Other notable associations with the receipt of a Pap smear were the diagnosis of OIs and STDs, use of antiretroviral therapy, and retention in HIV care. These findings contrast with previous literature reporting an association between a low CD4 count and failure to receive a Pap smear. 15,24,31 Gynecological healthcare is an important component of ongoing HIV care in women. Feeling relatively healthy, asymptomatic HIV-infected women may think that gynecologic visits are not important, or they might spend less time discussing health problems with their infectious disease specialist. 30 This finding simultaneously indicates that HIV-infected women typically have an AIDS-related syndrome or diagnosis with sexually transmitted disease that would require the attention of health providers. 15
Cervical cancer poses a significant but preventable risk to women with advanced HIV illness. Our findings provide a baseline against which future analysis of Pap provision after the recommendations issued by the Taiwan CDC in 2010 can be compared.

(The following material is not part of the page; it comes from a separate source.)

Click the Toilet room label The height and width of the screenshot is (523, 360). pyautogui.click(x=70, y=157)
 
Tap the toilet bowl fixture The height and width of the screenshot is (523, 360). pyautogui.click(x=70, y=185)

Integrating gynecological and reproductive care into primary HIV care is an important tool for increasing adherence to the recommended frequency of cervical cancer screening among HIV-infected women. It is important to regularly monitor provision of Pap smears for women with HIV annually; more studies are needed to further identify the barriers preventing HIV-infected women from receiving the Pap smear screenings after diagnosis.
Limitations
Some limitations of this study merit attention. First, the study reports only those patients who received a Pap smear in outpatient settings. However, the study uses an extensive nationwide population-based database, leaving little room for selection and nonresponse biases. Second, the study was limited by the nature of its retrospective design, which relies on existing data sources. Certain clinical factors, such as CD4 count, viral load, socioeconomic status, and social stigma, might lead some patients to decline healthcare. A third limitation of this retrospective study is the study's reliance on the ICD9 code for substance dependence. The NHIRD lacks detailed clinical information and other lifestyle-related, potentially confounding factors of analysis that might compromise our findings.
Conclusions
During this 11-year study period, HIV-infected women in Taiwan were observed to have low Pap smear screening rates. Only 14.7% of the HIV-infected women received Pap smears within one year after being diagnosed with HIV. It is crucial to integrate gynecologic and reproductive care into primary HIV care. To increase cervical cancer screening among HIV-infected women, healthcare providers should ensure that cervical cancer screening is performed twice in the year after diagnosis and annually thereafter, being particularly alert to ensure Pap tests for women of young age or low income and those in an asymptomatic phase.
Footnotes
Acknowledgments
This study was supported by grants (NSC 100-2629-B-006-002) from the National Science Council, the Executive Yuan of Taiwan. This study is based in part on data from the National Health Insurance Research Database provided by the Bureau of National Health Insurance, Department of Health, and managed by the National Health Research Institutes. The interpretations and conclusions contained herein do not represent those of the Bureau of National Health Insurance, Department of Health, or National Health Research Institutes.
Author Disclosure Statement
No competing financial interests exist.